塩が水に溶ける時、水は塩を構成しているものをバラバラに引き剥がしてしまうらしい。
今までみんなが手を繋いで、「塩」という一つのものとして存在してきたはずなのに、あの透明な液体にふわりと体を包まれた瞬間、その手は容易に振りほどかされ、一定の距離以上、近寄ることさえ許されない。
残酷な話だ。

もしこの車両だけが次の駅に辿りつくことなく、塩が水に溶けるみたいに、暗闇に跡形もなく消えてしまったら、わたしたちはどうなるのだろう。

そんなことをよく考える。ついさっき一緒に乗り込んだ人たちは皆、すでに手元に収まっている小さな画面に釘付けだ。車体の一部が欠け始めようが、自分の前に座っている人がいなくなろうが、きっと気づかない。

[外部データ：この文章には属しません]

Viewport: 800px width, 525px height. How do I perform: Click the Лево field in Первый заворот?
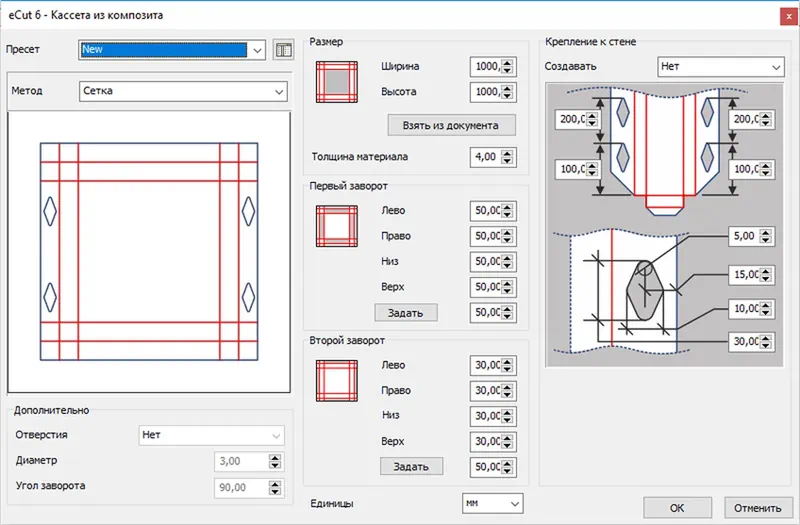[x=486, y=211]
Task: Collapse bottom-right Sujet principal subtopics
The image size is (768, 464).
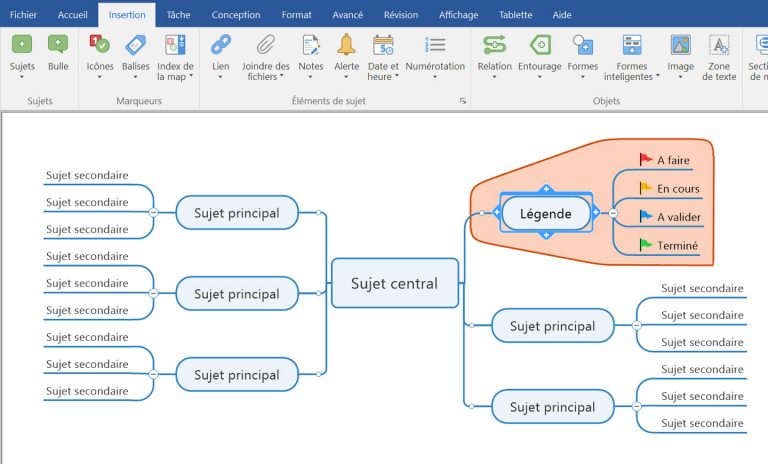Action: click(x=635, y=407)
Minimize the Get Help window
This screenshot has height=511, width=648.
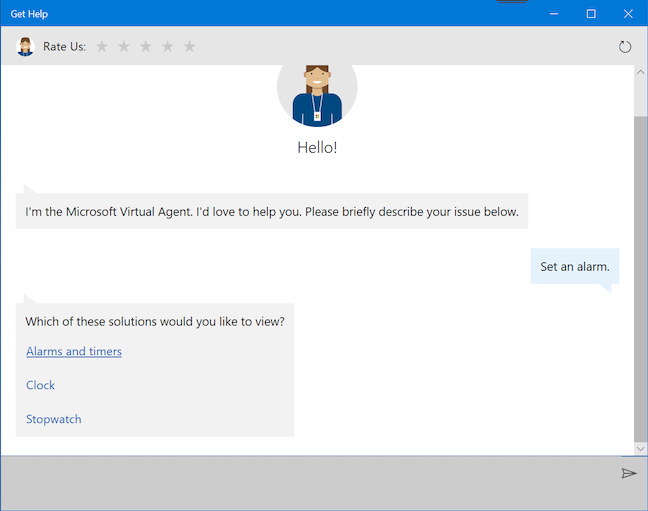pyautogui.click(x=555, y=13)
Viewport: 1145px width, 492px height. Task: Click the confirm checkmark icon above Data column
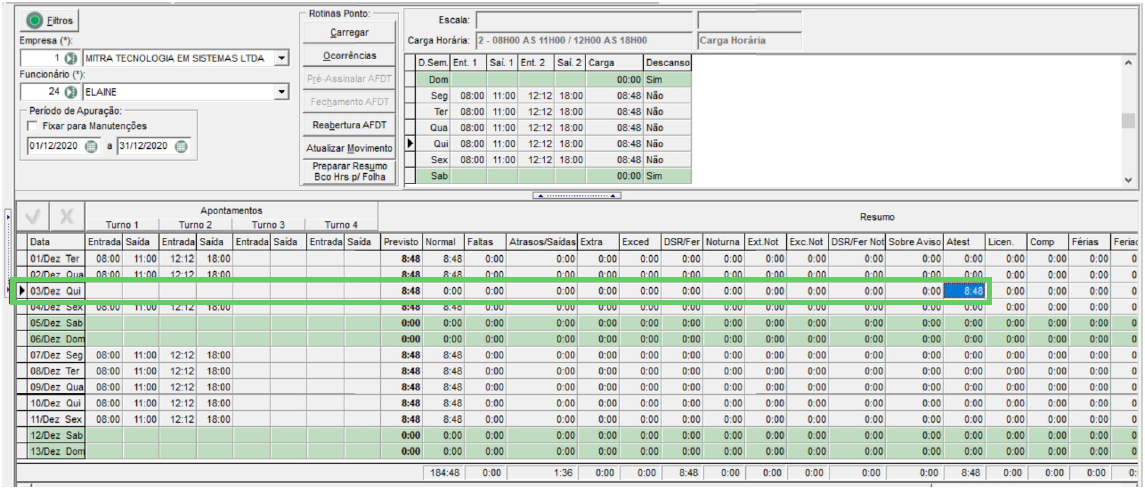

「15時54分、両国・大門方面へ向かう都営大江戸線の、8両目の乗客」という薄っぺらいレッテルが貼られていること以外、わたしたちを結合させるものなんて何もないのだ。そんな今にも放してしまえそうな手で結ばれている関係は案外心地よくて、今わたしが求めているものだったりする。

定位置にしているのは、最後尾の車両、2番目のドアの前。理由は改札に一番近いから。1、2分の差ではあるが、侮れない。前日に調べておいた電車の一本後にしか乗れないことがほとんどなわたしにとって、この数分は非常に重要である。何しろ、改札を通ってから地上に出るまでがまた、とても長いのだ。

大江戸線が東京で一番深い地下鉄だとわたしに教えてくれたのは、誰だっただろうか。

思い出せそうで思い出せない誰かを想っていると、「次は、蔵前、蔵前」とアナウンスが流れた。ホームの隣にゆっくりと体を揃えた車両から、足を踏み出す。蛍光灯の白色が目に飛び込んできて、慌てて目線を足元に下げた。

大丈夫。わたしは暗闇に、溶けなかったみたいだ。 

 。。。

都営大江戸線の蔵前駅から3分ほど歩いたところに、わたしのバイト先はある。

ニット帽のお兄さんがちょっとカッコいいコーヒースタンドの前を通って、よく外で柴犬が退屈そうに待たされているコインランドリーを右に曲がり、色とりどりの椅子とソファーがずらり並ぶインテリアショップの隣。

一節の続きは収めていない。